= Lyn Devon =

American fashion designer

Lyn Devon is a fashion designer of luxury American sportswear working in New York City. Her atelier is in Soho.

==Early life==
Devon was born and raised in New York City. She is a 2002 graduate of Brown University.

==Career==
After graduation, and an internship with Zac Posen, during which time she also studied fashion at Parsons School of Design, Devon worked for Ralph Lauren as an assistant designer. In 2006 Devon opened her own business and in Fall 2007 Devon had her debut runway presentation.

Devon won the prestigious Fashion Group International Rising Star of the Year Award in 2007. That same year, Devon's work was included in the Museum at the Fashion Institute of Technology's Arbiters of Style:Women at the Forefront of Fashion exhibit and several of her pieces were taken into their permanent collection.
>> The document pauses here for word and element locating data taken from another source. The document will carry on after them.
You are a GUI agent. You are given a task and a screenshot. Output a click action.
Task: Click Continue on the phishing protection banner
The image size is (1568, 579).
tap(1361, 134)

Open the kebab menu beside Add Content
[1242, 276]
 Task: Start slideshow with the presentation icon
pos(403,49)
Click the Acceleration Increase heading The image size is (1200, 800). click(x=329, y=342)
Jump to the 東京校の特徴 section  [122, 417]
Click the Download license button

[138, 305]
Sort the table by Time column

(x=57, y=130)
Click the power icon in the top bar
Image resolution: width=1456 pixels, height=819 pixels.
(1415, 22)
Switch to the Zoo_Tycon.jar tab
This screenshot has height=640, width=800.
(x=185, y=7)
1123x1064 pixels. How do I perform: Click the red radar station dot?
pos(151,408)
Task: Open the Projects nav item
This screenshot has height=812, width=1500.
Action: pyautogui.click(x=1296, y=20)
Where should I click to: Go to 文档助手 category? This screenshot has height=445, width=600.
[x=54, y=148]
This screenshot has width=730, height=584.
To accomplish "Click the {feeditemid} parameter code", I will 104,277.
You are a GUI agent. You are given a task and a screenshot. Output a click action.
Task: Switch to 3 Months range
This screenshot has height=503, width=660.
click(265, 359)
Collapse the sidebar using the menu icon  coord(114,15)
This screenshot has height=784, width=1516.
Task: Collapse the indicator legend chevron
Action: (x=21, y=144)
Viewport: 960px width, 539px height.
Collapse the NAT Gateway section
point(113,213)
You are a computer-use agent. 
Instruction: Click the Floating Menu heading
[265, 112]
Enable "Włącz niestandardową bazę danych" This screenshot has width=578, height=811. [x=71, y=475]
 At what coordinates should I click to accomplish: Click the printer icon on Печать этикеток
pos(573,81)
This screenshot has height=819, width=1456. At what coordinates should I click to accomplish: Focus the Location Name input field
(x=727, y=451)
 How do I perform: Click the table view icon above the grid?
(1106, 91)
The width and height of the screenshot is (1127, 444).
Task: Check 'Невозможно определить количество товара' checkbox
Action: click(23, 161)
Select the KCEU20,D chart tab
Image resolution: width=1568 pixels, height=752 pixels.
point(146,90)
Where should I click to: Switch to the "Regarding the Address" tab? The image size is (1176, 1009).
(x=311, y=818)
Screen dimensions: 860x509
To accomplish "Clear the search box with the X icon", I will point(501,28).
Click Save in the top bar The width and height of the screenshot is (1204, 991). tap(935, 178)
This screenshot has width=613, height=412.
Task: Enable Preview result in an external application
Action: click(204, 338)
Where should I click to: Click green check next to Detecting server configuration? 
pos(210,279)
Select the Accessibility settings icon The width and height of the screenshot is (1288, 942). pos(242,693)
In 2008, Devon was one of ten young designers asked by The Washington Post to design an inaugural gown for Michelle Obama. In 2009 Devon won the Ecco Domani Fashion Foundation Award for Best Designer in Women's Ready to Wear. Devon was also one of 30 designers asked to submit their designs for Catherine Middleton's wedding gown. Devon's work has been featured in national and international publications, including Vogue, Harper's Bazaar, Elle, Town & Country, T: The New York Times Style Magazine,InStyle, Women's Wear Daily, W magazine, People, Real Simple magazine, Boston magazine, the Financial Times, the New York Post, and online publications including Style.com, NYMag.com, Elle.com, and Vogue.com.

She is a member of the Council of Fashion Designers of America (CFDA). Her work has been compared to that of the late Geoffrey Beene. She is a classical designer, with a youthful perspective, working in the tradition of luxury American sportswear.